Tuesday, July 13, 2010

"Believe" The Musical

The youth musical I've been working on for the past 7 months finally closed last weekend after 2 performances. This musical was titled "Believe" and has a plot that centers around problems faced by youths in present-day Singapore. It revolves around the life of a 14 year-old "problem kid" who managed to turn over a new leaf and got transferred to the Express stream through the help of his probation officer.



This musical is not exactly a big-scale production, but not that easy to design. With a limited budget and having a wide number of scenes ranging from LAN game shop to police headquarters and old Chinese cemetery, I had to revise my designs over and over again until a balance between artistic, aesthetic and practicality is achieved.







For the final design, I decided not to employ realistic representations of the various scenes due to budget constraints, and focussed more on creating a symbolic inner world of these "problem kids" on stage. With that, I came up with a relatively simple set consisting of two 60cm high runways that intersected each other and spanned across the entire stage, and a 1.4m high platform flushed with the intersection point of the two runways. The crossed runways is an abstraction and visualisation of crossed paths of which these youths had to make decisions as to what they want to do and where they want to go. The raised platform, on the other hand, is to suggest blindspots and bumps in life, and at the same time create more heights on an otherwise relatively plain stage. These set pieces remained permanent throughout the musical, and addition and removal of various furniture and set pieces will give a suggestion of locality.

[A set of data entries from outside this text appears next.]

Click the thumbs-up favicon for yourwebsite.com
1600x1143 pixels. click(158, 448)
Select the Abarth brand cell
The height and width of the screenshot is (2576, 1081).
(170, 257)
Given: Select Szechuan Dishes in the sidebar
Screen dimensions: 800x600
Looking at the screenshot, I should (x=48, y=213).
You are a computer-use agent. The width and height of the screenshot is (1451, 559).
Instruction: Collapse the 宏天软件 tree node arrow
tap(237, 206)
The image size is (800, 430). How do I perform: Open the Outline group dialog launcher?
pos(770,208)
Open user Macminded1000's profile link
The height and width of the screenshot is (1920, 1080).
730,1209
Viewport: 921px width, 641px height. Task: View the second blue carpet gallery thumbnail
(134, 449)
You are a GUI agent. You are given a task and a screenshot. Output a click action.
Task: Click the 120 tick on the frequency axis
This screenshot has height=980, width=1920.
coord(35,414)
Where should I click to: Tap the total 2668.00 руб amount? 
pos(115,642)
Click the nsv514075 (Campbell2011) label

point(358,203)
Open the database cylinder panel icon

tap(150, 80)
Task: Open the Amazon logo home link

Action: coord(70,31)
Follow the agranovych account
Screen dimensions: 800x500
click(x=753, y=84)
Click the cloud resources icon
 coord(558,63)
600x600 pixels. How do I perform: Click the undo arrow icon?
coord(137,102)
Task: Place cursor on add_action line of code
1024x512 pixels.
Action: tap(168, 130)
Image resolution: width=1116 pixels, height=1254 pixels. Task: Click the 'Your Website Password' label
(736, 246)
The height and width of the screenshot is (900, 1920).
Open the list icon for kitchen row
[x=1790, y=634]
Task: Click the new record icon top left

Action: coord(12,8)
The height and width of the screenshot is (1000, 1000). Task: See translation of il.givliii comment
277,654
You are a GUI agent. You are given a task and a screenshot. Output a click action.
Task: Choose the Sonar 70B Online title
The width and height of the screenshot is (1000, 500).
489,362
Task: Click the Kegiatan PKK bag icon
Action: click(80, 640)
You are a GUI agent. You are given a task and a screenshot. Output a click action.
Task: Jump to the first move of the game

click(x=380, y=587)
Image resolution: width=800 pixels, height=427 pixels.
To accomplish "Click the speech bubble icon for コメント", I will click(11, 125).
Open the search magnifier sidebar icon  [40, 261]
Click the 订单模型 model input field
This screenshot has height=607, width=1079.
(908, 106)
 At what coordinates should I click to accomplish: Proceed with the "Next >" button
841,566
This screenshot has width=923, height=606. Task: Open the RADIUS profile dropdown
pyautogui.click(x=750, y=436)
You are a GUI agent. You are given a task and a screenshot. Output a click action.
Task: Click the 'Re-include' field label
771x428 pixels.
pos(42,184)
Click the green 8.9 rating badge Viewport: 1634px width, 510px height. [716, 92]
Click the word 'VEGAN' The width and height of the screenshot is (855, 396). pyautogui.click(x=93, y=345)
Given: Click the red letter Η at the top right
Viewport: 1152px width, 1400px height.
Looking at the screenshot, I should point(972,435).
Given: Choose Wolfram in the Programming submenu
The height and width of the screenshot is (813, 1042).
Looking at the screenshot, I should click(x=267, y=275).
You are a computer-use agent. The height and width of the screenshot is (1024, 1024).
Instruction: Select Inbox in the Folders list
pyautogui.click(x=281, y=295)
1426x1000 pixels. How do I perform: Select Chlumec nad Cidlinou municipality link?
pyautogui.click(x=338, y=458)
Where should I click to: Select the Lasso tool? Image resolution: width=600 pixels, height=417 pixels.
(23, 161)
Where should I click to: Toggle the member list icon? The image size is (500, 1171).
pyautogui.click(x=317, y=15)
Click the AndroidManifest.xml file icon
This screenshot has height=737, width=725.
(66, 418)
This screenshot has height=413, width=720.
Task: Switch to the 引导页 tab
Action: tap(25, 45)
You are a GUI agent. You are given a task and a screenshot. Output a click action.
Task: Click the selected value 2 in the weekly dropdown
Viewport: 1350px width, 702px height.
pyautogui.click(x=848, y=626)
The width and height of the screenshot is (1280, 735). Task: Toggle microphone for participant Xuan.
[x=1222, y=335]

I managed to design the set within the budget limit, and thank goodness everything went rather smoothly for my set. If I have had bigger budget, I could have a better designed set, as like what some of my friends and colleagues had commented, the stage looked a bit too bare. However, with my available budget for this production, I can only say I've done my best, and I'm rather satisfied with the outcome, just that the cross pattern marked out by the crossed runways didn't come out prominently due to the shallow slope of the auditorium.